──────── RECORDS PROVIDED

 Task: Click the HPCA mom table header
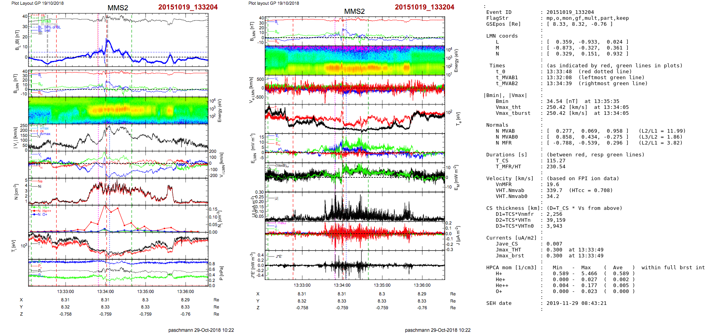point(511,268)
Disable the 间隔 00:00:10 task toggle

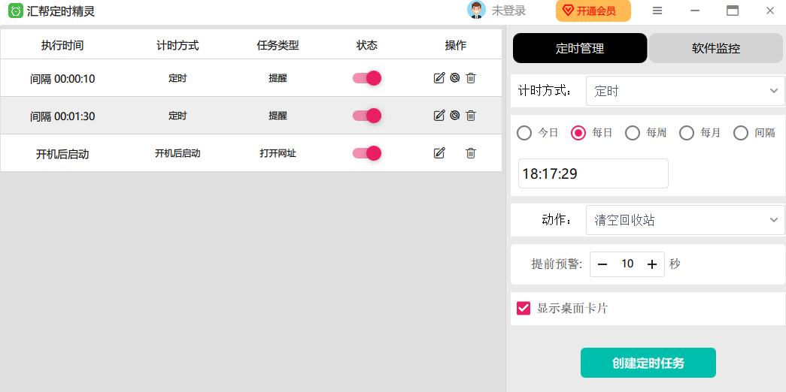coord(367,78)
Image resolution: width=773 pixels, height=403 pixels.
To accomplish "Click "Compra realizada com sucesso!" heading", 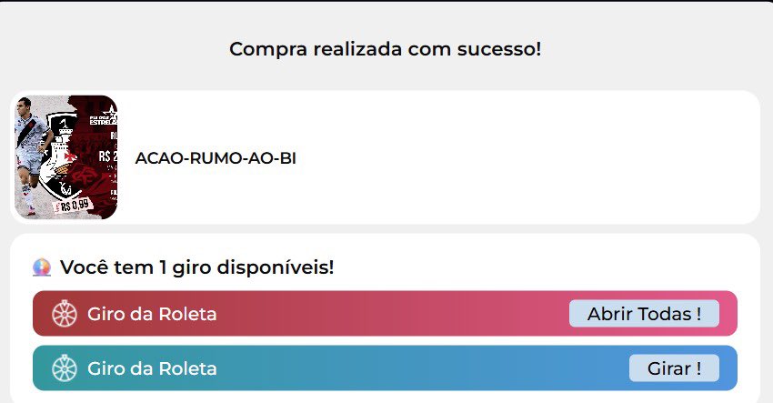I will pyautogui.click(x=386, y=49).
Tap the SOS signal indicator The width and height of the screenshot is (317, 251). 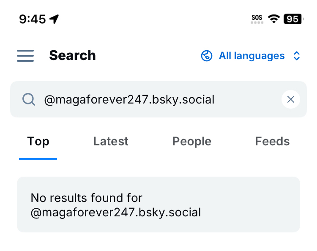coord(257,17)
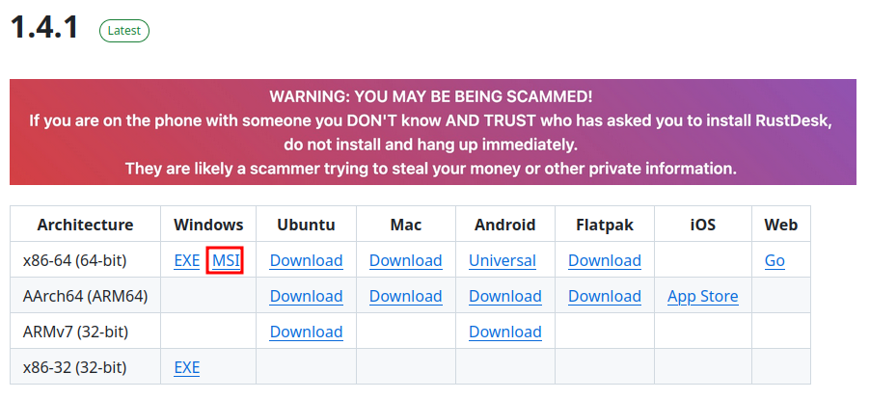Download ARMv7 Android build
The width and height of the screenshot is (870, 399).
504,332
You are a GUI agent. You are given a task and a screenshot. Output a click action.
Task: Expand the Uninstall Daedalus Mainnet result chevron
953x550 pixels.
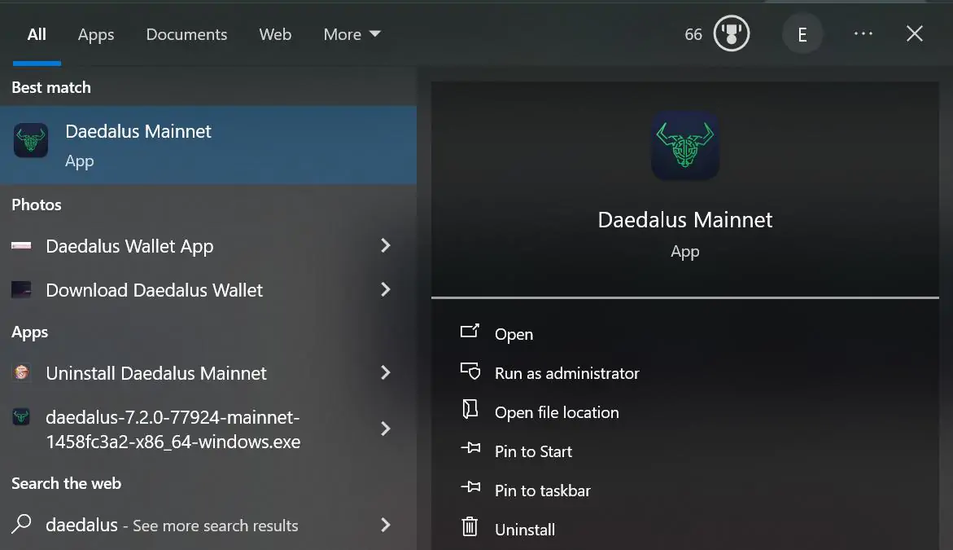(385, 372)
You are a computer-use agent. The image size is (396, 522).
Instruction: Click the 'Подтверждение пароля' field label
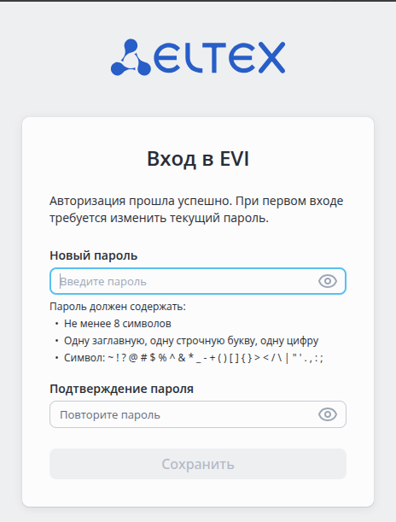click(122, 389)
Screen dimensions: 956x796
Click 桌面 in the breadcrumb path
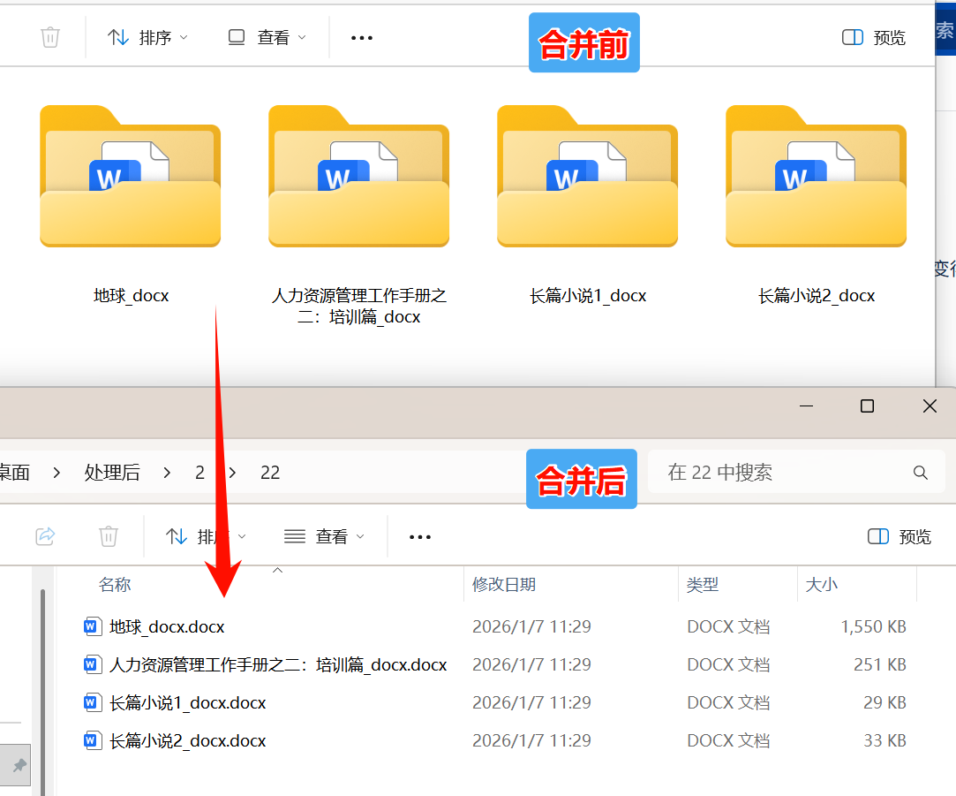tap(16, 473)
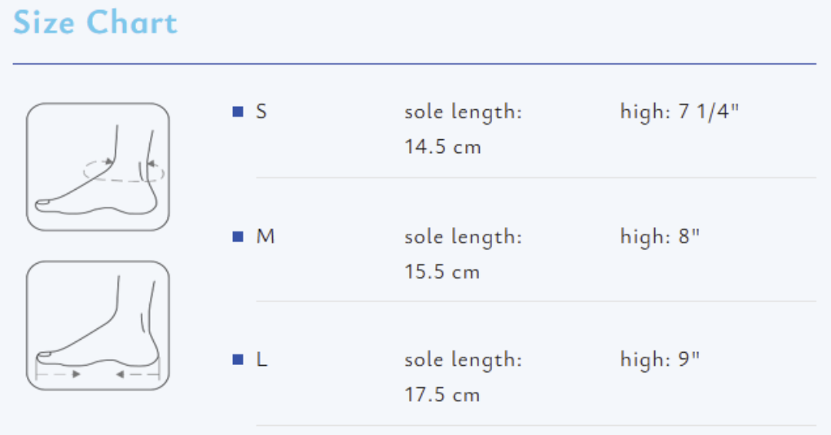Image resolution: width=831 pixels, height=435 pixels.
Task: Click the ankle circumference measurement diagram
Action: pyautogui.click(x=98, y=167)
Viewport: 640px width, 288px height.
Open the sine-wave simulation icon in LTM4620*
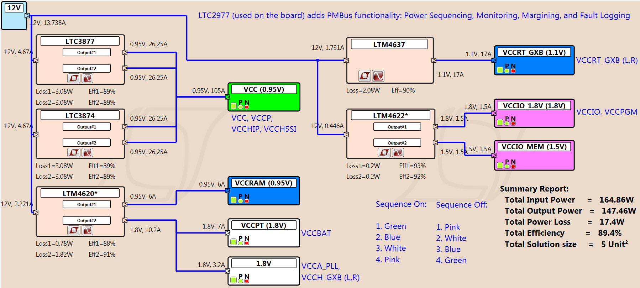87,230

────────────────

From the line containing "Task: Expand the" down to the last line of the entries above, retype each line exactly as it stands, but skip the pictures.

Task: Expand the Uninstall Daedalus Mainnet result chevron
953x550 pixels.
(385, 372)
You are a computer-use agent. The image size is (396, 522).
Instruction: Click the 'Подтверждение пароля' field label
click(122, 389)
Screen dimensions: 956x796
Click 桌面 in the breadcrumb path
tap(16, 473)
Image resolution: width=831 pixels, height=435 pixels.
Task: Click the ankle circumference measurement diagram
Action: pyautogui.click(x=98, y=167)
Viewport: 640px width, 288px height.
Open the sine-wave simulation icon in LTM4620*
87,230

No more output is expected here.